Come due gocce d’acqua
di Gioele Dix
Il ricordo dell’amico Renzo, scomparso tragicamente a poco più di trent’anni: un’amicizia profonda, libera e irripetibile, vissuta nella certezza di potersi un giorno ritrovare
Oggi il mio amico Renzo Marotta avrebbe compiuto settantadue anni. Ne aveva poco più di trenta quando fu vittima di un gravissimo incidente in autostrada. Quel pomeriggio accompagnai il padre, sconvolto quanto me, all’obitorio per il riconoscimento. Il suo corpo addormentato dentro un cassetto frigorifero è l’ultima immagine terrena che ho di lui.
Nulla è stato più come prima, la mia vita divisa in due, quella con Renzo e quella senza di lui. Un legame profondo, come se fossimo fratelli, anzi di più perché ci eravamo scelti, al riparo dalla retorica e dagli obblighi di parentela. Gli ho dedicato uno spettacolo al Meeting di Rimini nel 2016, a trent’anni dalla sua scomparsa, il titolo ispirato a un verso di Wislawa Szymborska: “Diversi come due gocce d’acqua”. È la perfetta sintesi spirituale di un’amicizia che l’abuso di troppe parole rischierebbe di banalizzare.
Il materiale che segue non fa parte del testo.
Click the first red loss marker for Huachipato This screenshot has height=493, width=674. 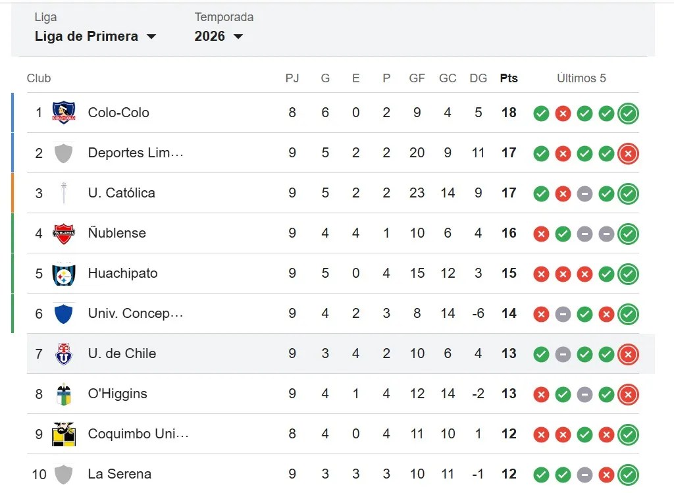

Eravamo differenti in tutto o quasi, abitudini, inclinazioni, provenienza familiare e religiosa, eppure ci intendevamo alla perfezione e crescevamo in consapevolezza specchiandoci l’uno nell’altro. Con lui mi sentivo libero di essere ingenuo, fragile, trasparente. Ero me stesso, senza calcoli né recite. È dal giorno del suo funerale che confido nella Provvidenza: sono certo provvederà a farci ritrovare. Non vedo l’ora.